Using Regular Expressions with Ruby

Ruby supports regular expressions as a language feature. In Ruby, a regular expression is written in the form of /pattern/modifiers where "pattern" is the regular expression itself, and "modifiers" are a series of characters indicating various options. The "modifiers" part is optional. This syntax is borrowed from Perl. Ruby supports the following modifiers:

You can combine multiple modifiers by stringing them together as in /regex/is.

In Ruby, the caret and dollar always match before and after newlines. Ruby does not have a modifier to change this. Use \A and \Z to match at the start or the end of the string.

Since forward slashes delimit the regular expression, any forward slashes that appear in the regex need to be escaped. E.g. the regex 1/2 is written as /1\/2/ in Ruby.

How To Use The Regexp Object

/regex/ creates a new object of the class Regexp. You can assign it to a variable to repeatedly use the same regular expression, or use the literal regex directly. To test if a particular regex matches (part of) a string, you can either use the =~ operator, call the regexp object's match() method, e.g.: print "success" if subject =~ /regex/ or print "success" if /regex/.match(subject).

The =~ operator returns the character position in the string of the start of the match (which evaluates to true in a boolean test), or nil if no match was found (which evaluates to false). The match() method returns a MatchData object (which also evaluates to true), or nil if no matches was found. In a string context, the MatchData object evaluates to the text that was matched. So print(/\w+/.match("test")) prints "test", while print(/\w+/ =~ "test") prints "0". The first character in the string has index zero. Switching the order of the =~ operator's operands makes no difference.

Special Variables

The =~ operator and the match() method sets the special variables $~. This variables is thread-local and method-local. That means you can use this variable until your method exits, or until the next time you use the =~ operator in your method, without worrying that another thread or another method in your thread will overwrite them. $~ holds the same MatchData object returned by Regexp.match().
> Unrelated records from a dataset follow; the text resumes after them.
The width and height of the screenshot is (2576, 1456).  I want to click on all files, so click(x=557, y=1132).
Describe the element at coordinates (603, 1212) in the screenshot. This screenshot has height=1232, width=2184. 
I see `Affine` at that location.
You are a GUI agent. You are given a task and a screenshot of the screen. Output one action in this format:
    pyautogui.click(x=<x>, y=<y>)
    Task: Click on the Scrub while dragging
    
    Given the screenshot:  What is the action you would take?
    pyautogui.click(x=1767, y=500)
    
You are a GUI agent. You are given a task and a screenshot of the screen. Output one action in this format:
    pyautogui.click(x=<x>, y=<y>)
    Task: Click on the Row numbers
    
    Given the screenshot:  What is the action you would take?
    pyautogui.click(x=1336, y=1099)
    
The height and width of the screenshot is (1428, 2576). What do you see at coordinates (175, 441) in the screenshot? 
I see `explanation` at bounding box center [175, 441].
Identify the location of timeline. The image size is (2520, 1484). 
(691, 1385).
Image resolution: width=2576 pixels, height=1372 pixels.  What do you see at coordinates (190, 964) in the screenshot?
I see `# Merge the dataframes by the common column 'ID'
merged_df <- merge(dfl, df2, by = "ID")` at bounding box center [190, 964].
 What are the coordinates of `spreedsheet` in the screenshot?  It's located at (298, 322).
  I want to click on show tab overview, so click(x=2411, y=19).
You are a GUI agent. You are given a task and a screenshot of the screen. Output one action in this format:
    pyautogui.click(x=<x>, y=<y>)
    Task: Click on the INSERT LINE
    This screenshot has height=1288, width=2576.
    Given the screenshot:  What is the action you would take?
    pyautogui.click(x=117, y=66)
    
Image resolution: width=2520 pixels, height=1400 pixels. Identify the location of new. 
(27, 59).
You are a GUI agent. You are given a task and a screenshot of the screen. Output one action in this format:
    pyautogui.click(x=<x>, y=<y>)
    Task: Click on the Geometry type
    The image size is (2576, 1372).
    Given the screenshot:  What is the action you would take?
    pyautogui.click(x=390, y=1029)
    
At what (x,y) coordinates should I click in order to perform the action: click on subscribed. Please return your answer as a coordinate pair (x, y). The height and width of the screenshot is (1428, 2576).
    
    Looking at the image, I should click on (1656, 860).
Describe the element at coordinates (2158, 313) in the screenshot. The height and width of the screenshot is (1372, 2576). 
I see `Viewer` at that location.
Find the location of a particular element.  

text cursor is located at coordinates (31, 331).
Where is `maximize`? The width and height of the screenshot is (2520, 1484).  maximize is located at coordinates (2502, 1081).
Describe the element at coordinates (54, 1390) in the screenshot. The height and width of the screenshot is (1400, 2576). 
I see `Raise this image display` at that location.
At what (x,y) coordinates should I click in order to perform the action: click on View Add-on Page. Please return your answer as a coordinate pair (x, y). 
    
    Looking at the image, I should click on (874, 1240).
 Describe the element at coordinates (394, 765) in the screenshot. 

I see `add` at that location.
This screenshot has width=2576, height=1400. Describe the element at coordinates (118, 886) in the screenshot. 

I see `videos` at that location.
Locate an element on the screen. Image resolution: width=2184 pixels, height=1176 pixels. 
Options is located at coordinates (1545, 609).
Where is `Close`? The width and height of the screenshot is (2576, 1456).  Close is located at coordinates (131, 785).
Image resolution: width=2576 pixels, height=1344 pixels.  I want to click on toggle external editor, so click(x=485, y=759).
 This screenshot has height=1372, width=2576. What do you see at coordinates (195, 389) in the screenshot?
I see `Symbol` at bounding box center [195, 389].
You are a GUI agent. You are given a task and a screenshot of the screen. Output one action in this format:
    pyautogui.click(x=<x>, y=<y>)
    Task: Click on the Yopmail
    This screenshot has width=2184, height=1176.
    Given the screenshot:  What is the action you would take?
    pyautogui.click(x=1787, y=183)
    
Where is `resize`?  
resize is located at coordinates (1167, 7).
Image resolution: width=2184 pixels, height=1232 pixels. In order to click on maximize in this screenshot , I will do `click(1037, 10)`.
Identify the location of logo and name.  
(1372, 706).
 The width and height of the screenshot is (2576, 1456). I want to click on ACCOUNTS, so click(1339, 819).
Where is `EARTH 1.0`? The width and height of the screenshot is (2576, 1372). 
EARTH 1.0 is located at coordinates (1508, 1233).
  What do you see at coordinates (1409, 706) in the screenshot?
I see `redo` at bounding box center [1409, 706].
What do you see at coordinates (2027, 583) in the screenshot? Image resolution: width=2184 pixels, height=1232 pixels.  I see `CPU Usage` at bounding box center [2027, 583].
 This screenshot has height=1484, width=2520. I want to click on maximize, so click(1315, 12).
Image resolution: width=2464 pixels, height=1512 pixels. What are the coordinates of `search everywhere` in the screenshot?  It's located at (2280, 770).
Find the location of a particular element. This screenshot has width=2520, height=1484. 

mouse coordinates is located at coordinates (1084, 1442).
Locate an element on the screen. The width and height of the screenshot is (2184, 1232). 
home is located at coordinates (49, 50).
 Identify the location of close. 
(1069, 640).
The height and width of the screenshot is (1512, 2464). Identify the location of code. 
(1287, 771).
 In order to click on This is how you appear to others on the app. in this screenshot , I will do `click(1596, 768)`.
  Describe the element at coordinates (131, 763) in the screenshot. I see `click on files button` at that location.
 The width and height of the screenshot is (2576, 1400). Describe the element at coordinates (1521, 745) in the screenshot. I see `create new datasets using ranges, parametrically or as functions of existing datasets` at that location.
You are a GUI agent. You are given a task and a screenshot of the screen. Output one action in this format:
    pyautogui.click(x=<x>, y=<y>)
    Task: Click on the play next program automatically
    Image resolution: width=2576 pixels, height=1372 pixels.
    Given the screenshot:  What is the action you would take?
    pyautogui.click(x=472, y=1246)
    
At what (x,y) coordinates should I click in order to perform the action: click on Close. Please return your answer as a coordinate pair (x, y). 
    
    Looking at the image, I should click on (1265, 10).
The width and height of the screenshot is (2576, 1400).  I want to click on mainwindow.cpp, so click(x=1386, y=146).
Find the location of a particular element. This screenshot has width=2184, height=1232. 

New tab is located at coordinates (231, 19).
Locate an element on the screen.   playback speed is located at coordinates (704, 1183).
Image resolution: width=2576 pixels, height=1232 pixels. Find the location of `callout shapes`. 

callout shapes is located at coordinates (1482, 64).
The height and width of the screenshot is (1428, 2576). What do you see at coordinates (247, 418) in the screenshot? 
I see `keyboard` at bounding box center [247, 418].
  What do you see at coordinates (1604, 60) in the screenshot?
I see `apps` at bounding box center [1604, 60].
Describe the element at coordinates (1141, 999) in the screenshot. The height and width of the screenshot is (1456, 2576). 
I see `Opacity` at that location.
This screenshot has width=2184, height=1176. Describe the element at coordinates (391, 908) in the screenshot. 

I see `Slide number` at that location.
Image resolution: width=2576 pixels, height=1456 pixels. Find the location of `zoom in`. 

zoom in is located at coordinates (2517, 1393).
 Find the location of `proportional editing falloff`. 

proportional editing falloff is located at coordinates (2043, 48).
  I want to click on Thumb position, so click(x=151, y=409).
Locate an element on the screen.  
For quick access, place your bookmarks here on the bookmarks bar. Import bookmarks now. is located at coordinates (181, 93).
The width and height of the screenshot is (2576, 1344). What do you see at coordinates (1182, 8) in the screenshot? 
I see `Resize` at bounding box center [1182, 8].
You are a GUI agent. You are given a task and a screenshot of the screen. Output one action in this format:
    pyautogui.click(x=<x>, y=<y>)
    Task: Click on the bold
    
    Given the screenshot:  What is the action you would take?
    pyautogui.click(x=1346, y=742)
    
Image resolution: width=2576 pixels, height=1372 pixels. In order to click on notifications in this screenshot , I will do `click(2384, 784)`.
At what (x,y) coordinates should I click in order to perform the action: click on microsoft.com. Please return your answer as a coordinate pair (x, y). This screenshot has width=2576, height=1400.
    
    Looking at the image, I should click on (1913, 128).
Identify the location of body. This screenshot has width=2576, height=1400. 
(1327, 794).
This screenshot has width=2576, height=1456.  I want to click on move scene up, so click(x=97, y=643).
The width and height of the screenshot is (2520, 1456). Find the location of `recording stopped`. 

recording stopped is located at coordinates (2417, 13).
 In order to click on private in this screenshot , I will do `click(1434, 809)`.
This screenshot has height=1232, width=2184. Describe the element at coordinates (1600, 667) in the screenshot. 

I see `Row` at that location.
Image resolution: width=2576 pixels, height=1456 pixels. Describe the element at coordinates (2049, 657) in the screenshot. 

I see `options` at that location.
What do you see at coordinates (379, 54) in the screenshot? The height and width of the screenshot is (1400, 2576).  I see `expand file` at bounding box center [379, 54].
A number of other special variables are derived from the $~ variable. All of these are read-only. If you assign a new MatchData instance to $~, all of these variables will change too. $& holds the text matched by the whole regular expression. $1, $2, etc. hold the text matched by the first, second, and following capturing groups. $+ holds the text matched by the highest-numbered capturing group that actually participated in the match. $` and $' hold the text in the subject string to the left and to the right of the regex match.

Search And Replace

Use the sub() and gsub() methods of the String class to search-and-replace the first regex match, or all regex matches, respectively, in the string. Specify the regular expression you want to search for as the first parameter, and the replacement string as the second parameter, e.g.: result = subject.gsub(/before/, "after").

To re-insert the regex match, use \0 in the replacement string. You can use the contents of capturing groups in the replacement string with backreferences \1, \2, \3, etc. Note that numbers escaped with a backslash are treated as octal escapes in double-quoted strings. Octal escapes are processed at the language level, before the sub() function sees the parameter. To prevent this, you need to escape the backslashes in double-quoted strings. So to use the first backreference as the replacement string, either pass '\1' or "\\1". '\\1' also works.

Splitting Strings and Collecting Matches

To collect all regex matches in a string into an array, pass the regexp object to the string's scan() method, e.g.: myarray = mystring.scan(/regex/). Sometimes, it is easier to create a regex to match the delimiters rather than the text you are interested in. In that case, use the split() method instead, e.g.: myarray = mystring.split(/delimiter/). The split() method discards all regex matches, returning the text between the matches. The scan() method does the opposite.

If your regular expression contains capturing groups, scan() returns an array of arrays. Each element in the overall array will contain an array consisting of the overall regex match, plus the text matched by all capturing groups.